Attorney Emily Spieler and retired Rutgers University professor John Burton had published in the American Journal of Industrial Medicine in January an article entitled, "The Lack of Correspondence Between Work-Related Disability and Receipt of Workers' Compensation Benefits," basically concluding that workers' compensation doesn't do its job anymore.
"Injured workers are facing complex systems that are not providing benefits for all work-related conditions," they said. "The current system is irrational, at best, and unjust at worst."
Burton is well known to the workers' compensation community, having taught about this social policy system for many years at Rutgers and having produced much of the nation's public policy research.
Spieler is probably less well known, but has impressive credentials starting with Dean at Northwestern School of Law.
Both have spent the majority of their professional lives providing research, insight, guidance and policy recommendations about workers' compensation.
Everyday I read about some complex issue in workers' compensation that, to the uninitiated, would seem like splitting hairs and would be technically irrational to the general population, providing ammunition to the author's conclusion of irrationality and unjustness.
For instance, in this morning's WorkCompCentral news there is a story about a Florida case from the First District Court of Appeals making a distinction between "essential" hypertension and "arterial" or "cardiovascular" hypertension relative to whether a police officer could claim a presumption of occupational causation.
Without professional guidance would the average police officer even know the difference, let alone know that there was a presumption of causation?

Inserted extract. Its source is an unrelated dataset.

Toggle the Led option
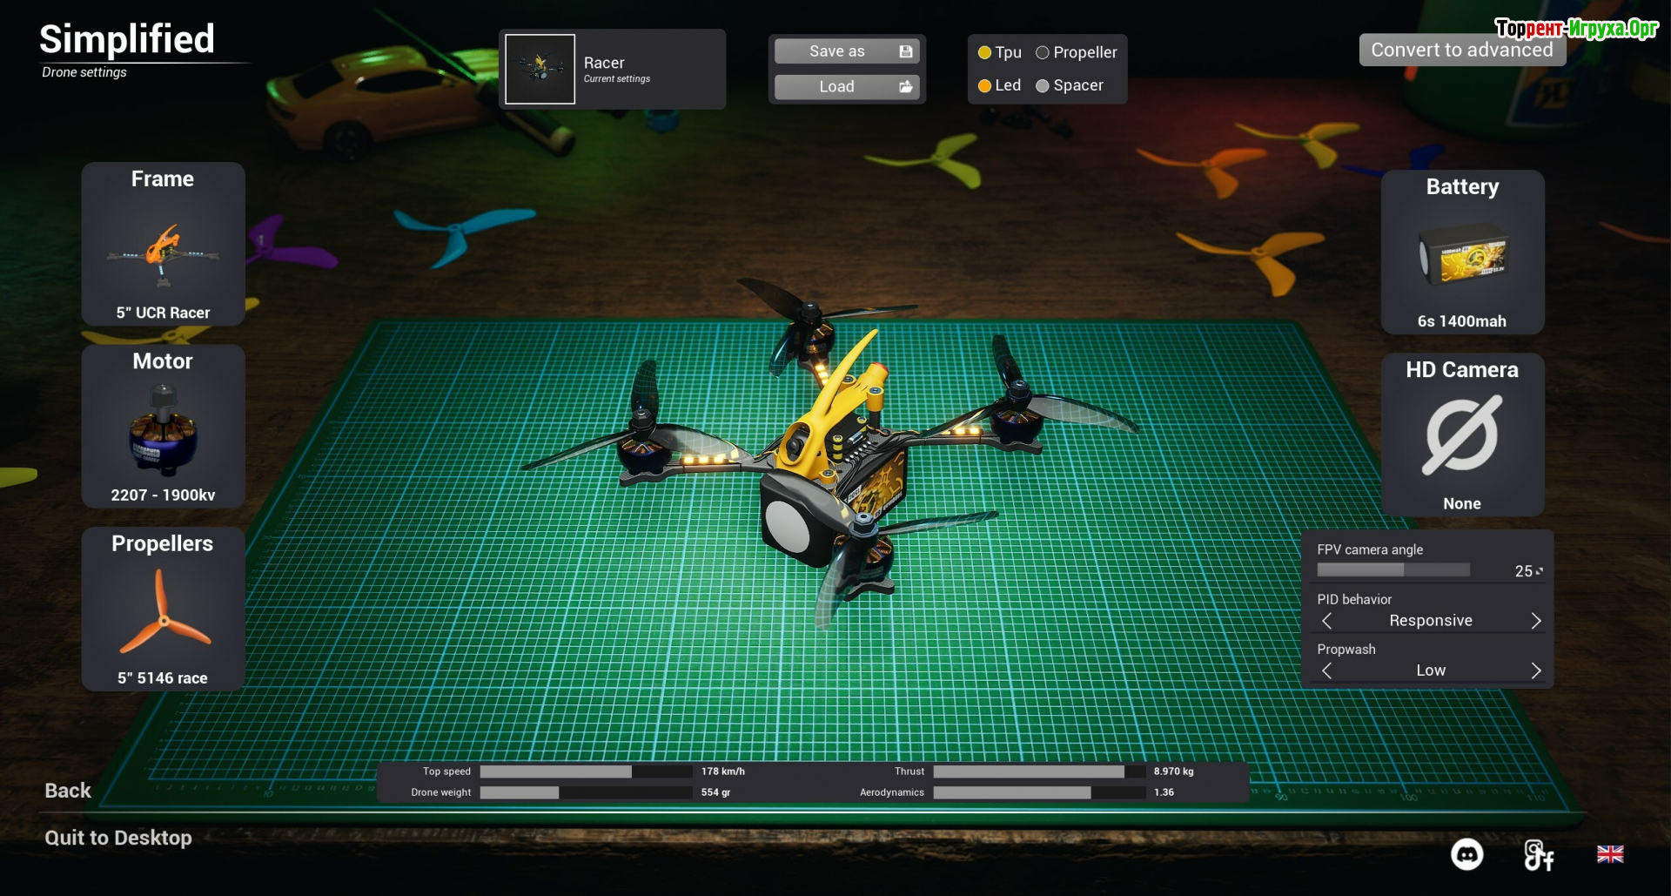Viewport: 1671px width, 896px height. (x=985, y=85)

I doubt it.
Spieler and Burton in the study suggest that additional protection for injured workers against retaliation for injury reporting and programs to reduce "stigma" associated with injury claims could help increase participation in workers' compensation systems by workers with industrial injuries who otherwise would seek treatment through other channels.
Another example was in this morning's news reporting a case where a UPS driver sustained a work injury and was released to work by his treating physician with various restrictions. According to the case history, his supervisor reacted angrily upon learning of the worker's injury and refused to honor his medical restrictions, and that the supervisor was overheard telling someone in the UPS human resources office that the worker was feigning his injury and making a false workers' compensation claim. The dispute escalated to the point where the worker made a Department of Fair Employment and Housing complaint, obtaining a "right to sue".

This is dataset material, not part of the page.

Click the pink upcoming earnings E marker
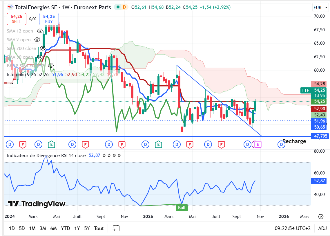 (258, 144)
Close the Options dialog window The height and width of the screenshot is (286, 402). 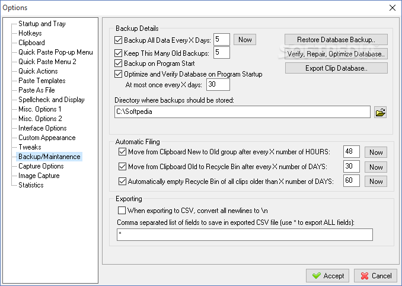392,7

Every year I am tasked with lead editor of our California Flowchart. I started this project before I started WorkCompCentral. The original excuse was to promote my law practice but the reality was that it was just a challenge. My thought was that there WAS some logic and rationale behind the system's laws that could be followed making it more understandable. I estimate the original Flowchart took me about 6 months of part time editing, mostly between 2 and 5 in the morning every single day, to produce.

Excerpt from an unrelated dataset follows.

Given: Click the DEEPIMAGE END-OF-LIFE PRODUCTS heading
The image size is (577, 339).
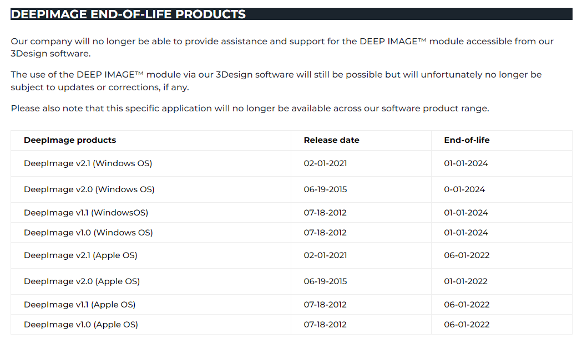Looking at the screenshot, I should (128, 14).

That Flowchart was significantly less complex than the present day Flowchart (sold out...):
2012 CA Flowchart
And the Flowchart still does not have everything there is to know about the path a claim can take in the California system - there are just too many variables introduced from one reform to the next.
Indeed, Spieler and Burton state that decades of state amendments to workers' compensation laws passed since the late 1980s have tightened rules and limited compensation for workers.
The primary focus of those reforms has "consistently been on costs to insurers and employers, rather than on adequacy of benefits to workers," according to Spieler and Burton, though some changes did include provisions some would consider protective for the employees.
The authors call the issue of causation "a key pivot point" to closing the gap between the numbers of work-related medical conditions and those addressed in workers' compensation systems.
"There is no reason to link access to adequate health care to the cause of a medical condition," the authors wrote. "We wonder whether it's appropriate to have a social insurance system that is linked to proof of causation at work, given that the effects of work disability affects workers equally, irrespective of the etiology of the disability."
I find this statement very interesting in light of the present challenge pending before the United States Supreme Court as to the Constitutionality of the Affordable Care Act, aka ObamaCare. A decision and opinion by the Court is anticipated to be released in the next couple of weeks. Certainly any decision about the Affordable Care Act is going to impact workers' compensation as a subset of general health care because if the individual health mandate is upheld it would seem that the need for a separate medical system, i.e. workers' compensation, would be reduced or completely nullified.
For decades legislators have debated about the costs of workers' compensation and in my opinion that debate is misdirected. The debate should be about stability and ensuring that the single greatest privately funded social benefit system in the world operates to ensure that all employees have access to adequate medical care and financial protection against a ruinous situation.
Spieler and Burton seem to agree but they don't have the argument quite right.
The questions and concerns of today that are forcing notable percentages of injured workers to seek treatment and help outside workers' compensation systems, they say, should be approached "with a human rights lens" that "thrusts the injured worker to the center of the debate and de-emphasizes the effects on employers or insurers."
Take "employers" out of the above sentence and then the statement is correct because ONLY workers and employers should be in the discussion about workers' compensation. Everyone else, including the insurers, are just profiteers. Maybe necessary profiteers, but profiteers nevertheless.